Reproduce the items word for word, starting with the first line of the items and continuing through the line that contains "The height and width of the screenshot is (679, 1568).". Include both of those lines and nothing beyond them.
>> BEGIN
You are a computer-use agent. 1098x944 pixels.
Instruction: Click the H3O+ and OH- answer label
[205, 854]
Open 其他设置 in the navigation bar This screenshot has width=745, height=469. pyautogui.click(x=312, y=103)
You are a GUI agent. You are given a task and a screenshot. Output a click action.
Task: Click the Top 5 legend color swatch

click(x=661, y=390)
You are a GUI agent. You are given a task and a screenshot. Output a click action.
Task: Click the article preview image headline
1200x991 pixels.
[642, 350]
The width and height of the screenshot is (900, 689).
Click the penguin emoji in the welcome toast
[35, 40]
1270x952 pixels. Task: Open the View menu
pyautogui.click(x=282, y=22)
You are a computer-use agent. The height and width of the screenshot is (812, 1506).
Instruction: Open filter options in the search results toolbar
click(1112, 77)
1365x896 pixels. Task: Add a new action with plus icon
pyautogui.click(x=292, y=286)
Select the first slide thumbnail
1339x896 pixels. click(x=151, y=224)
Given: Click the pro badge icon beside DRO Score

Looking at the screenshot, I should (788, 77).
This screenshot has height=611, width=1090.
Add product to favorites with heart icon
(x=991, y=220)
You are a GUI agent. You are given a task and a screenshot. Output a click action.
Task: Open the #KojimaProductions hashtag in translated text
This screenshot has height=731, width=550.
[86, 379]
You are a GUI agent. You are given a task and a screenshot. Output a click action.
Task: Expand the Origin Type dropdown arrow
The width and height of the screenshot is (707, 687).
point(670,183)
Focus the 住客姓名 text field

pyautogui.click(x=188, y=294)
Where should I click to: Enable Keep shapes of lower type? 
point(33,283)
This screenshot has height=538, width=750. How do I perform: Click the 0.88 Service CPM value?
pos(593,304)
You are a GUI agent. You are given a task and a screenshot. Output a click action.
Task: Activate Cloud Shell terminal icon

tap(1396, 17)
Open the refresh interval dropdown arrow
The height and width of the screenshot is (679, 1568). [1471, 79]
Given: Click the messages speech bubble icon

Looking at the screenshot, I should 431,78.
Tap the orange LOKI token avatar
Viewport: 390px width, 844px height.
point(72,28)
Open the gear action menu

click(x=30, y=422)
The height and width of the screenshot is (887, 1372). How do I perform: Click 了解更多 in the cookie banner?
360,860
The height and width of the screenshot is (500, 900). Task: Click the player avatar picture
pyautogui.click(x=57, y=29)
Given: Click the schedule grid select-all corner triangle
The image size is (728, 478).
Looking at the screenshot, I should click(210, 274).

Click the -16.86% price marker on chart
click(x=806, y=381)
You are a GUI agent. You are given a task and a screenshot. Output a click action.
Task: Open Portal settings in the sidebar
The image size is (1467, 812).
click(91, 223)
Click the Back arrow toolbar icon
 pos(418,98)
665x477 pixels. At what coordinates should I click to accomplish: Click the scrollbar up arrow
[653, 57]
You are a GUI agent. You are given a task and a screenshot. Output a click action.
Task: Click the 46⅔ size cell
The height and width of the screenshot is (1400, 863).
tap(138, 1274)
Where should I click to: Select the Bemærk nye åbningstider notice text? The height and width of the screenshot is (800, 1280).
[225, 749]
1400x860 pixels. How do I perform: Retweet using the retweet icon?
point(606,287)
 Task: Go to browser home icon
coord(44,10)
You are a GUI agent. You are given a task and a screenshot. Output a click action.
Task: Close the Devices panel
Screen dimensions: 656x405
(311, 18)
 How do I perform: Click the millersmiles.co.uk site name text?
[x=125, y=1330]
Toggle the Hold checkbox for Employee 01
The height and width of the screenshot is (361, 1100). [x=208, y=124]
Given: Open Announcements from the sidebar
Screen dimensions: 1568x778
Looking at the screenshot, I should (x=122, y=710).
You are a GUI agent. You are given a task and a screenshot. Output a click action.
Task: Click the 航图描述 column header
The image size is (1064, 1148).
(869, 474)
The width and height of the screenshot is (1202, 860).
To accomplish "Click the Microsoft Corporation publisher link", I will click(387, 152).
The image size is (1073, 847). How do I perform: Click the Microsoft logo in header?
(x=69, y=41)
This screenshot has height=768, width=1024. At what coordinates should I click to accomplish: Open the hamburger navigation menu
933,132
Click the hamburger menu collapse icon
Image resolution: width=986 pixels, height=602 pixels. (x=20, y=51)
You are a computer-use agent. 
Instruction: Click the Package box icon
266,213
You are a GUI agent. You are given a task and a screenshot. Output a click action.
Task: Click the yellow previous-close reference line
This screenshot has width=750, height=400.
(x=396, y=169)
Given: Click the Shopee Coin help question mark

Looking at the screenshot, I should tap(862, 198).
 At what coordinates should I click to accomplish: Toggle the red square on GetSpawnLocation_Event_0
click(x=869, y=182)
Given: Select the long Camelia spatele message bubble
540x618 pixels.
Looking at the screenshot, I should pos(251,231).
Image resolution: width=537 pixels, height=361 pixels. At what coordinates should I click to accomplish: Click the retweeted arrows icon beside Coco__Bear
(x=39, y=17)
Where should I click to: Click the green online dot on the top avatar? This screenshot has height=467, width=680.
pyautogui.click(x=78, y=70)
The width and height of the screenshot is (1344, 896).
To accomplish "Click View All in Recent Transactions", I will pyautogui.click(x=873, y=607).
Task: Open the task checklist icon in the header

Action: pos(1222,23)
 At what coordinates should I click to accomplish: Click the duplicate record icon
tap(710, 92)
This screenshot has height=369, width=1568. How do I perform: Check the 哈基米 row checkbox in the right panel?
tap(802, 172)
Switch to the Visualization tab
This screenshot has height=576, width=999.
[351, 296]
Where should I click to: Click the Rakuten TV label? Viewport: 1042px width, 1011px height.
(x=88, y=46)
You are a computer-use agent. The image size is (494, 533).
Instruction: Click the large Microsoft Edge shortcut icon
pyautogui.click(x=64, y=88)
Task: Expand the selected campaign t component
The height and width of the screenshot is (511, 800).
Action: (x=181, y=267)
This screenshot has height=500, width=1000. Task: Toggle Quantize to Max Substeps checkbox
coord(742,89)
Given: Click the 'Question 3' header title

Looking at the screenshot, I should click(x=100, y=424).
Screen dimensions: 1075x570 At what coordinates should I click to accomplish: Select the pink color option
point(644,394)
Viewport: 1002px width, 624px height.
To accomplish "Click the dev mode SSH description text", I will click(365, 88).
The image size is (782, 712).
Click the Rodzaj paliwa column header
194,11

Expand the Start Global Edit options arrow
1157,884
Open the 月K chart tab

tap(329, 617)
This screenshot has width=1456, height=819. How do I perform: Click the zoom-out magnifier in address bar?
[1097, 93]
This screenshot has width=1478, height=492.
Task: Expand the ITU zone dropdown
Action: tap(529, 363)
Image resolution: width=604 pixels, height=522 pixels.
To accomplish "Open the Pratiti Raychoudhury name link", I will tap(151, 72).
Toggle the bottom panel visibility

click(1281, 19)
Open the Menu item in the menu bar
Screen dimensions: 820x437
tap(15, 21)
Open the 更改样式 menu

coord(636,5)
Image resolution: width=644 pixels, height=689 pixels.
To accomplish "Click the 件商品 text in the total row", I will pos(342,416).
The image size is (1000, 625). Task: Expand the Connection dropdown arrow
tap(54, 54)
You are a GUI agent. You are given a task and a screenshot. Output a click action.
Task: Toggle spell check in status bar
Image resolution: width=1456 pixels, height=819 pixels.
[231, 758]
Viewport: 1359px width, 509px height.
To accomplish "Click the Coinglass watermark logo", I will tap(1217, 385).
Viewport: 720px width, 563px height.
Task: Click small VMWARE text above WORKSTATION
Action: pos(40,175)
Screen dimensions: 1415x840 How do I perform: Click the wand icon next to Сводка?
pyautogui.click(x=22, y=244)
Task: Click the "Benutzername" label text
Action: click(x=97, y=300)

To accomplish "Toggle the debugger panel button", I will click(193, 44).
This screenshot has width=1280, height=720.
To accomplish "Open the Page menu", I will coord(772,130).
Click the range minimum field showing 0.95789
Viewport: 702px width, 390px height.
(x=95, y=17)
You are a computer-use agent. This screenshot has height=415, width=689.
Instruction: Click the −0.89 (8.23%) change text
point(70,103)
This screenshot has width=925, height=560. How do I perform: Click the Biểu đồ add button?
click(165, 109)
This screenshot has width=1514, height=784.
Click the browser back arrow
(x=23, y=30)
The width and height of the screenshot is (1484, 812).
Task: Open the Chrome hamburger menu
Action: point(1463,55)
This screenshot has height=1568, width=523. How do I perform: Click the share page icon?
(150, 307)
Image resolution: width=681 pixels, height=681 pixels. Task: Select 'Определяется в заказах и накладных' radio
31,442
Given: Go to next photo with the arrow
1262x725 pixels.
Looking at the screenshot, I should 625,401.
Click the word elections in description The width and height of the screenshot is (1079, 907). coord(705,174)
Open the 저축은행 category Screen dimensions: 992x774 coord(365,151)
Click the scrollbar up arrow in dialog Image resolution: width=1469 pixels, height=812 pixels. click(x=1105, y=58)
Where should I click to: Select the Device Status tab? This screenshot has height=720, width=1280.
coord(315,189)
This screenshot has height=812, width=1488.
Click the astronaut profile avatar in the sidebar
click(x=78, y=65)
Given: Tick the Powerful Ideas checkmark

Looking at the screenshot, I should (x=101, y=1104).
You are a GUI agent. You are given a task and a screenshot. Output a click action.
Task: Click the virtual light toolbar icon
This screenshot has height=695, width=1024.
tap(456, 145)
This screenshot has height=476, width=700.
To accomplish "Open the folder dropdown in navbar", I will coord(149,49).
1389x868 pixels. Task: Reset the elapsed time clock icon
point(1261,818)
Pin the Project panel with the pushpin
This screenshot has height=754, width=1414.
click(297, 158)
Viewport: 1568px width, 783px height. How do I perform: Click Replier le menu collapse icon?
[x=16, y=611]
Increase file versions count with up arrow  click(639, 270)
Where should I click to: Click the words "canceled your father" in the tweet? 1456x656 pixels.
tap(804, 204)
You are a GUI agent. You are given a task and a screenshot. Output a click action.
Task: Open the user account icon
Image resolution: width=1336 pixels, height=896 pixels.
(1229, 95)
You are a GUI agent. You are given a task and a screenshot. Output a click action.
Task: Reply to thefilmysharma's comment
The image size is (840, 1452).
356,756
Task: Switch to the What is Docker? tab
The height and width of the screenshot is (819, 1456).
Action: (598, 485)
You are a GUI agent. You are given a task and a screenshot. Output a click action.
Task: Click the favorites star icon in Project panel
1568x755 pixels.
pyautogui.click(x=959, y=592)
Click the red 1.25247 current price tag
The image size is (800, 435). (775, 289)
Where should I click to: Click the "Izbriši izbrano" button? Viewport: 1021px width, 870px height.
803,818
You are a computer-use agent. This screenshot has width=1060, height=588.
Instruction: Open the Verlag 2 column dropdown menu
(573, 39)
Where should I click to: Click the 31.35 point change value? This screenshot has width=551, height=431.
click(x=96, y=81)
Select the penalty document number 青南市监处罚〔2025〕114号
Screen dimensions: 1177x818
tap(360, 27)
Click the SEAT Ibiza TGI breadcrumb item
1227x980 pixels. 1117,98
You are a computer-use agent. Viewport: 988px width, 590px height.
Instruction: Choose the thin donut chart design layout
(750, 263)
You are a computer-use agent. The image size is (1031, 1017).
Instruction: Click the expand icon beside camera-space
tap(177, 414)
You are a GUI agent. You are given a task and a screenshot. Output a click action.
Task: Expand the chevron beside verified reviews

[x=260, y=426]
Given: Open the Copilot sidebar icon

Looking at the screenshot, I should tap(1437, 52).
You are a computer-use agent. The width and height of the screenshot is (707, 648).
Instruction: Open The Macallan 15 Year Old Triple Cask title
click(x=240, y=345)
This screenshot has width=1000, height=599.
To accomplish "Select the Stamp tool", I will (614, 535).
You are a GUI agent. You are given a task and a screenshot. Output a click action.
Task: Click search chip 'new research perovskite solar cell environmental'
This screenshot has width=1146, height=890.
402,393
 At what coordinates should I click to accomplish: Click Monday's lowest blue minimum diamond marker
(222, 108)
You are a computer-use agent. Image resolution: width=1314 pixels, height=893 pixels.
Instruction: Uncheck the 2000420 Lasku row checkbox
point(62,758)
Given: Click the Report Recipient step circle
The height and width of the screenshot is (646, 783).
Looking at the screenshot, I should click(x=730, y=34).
>> END
**FULL ANSWER:**
You are a computer-use agent. 1098x944 pixels.
Instruction: Click the H3O+ and OH- answer label
[205, 854]
Open 其他设置 in the navigation bar This screenshot has width=745, height=469. pyautogui.click(x=312, y=103)
You are a GUI agent. You are given a task and a screenshot. Output a click action.
Task: Click the Top 5 legend color swatch

click(x=661, y=390)
You are a GUI agent. You are given a task and a screenshot. Output a click action.
Task: Click the article preview image headline
1200x991 pixels.
[642, 350]
The width and height of the screenshot is (900, 689).
Click the penguin emoji in the welcome toast
[35, 40]
1270x952 pixels. Task: Open the View menu
pyautogui.click(x=282, y=22)
You are a computer-use agent. The height and width of the screenshot is (812, 1506).
Instruction: Open filter options in the search results toolbar
click(1112, 77)
1365x896 pixels. Task: Add a new action with plus icon
pyautogui.click(x=292, y=286)
Select the first slide thumbnail
1339x896 pixels. click(x=151, y=224)
Given: Click the pro badge icon beside DRO Score

Looking at the screenshot, I should (788, 77).
This screenshot has height=611, width=1090.
Add product to favorites with heart icon
(x=991, y=220)
You are a GUI agent. You are given a task and a screenshot. Output a click action.
Task: Open the #KojimaProductions hashtag in translated text
This screenshot has height=731, width=550.
[86, 379]
You are a GUI agent. You are given a task and a screenshot. Output a click action.
Task: Expand the Origin Type dropdown arrow
The width and height of the screenshot is (707, 687).
point(670,183)
Focus the 住客姓名 text field

pyautogui.click(x=188, y=294)
Where should I click to: Enable Keep shapes of lower type? 
point(33,283)
This screenshot has height=538, width=750. How do I perform: Click the 0.88 Service CPM value?
pos(593,304)
You are a GUI agent. You are given a task and a screenshot. Output a click action.
Task: Activate Cloud Shell terminal icon

tap(1396, 17)
Open the refresh interval dropdown arrow
The height and width of the screenshot is (679, 1568). [1471, 79]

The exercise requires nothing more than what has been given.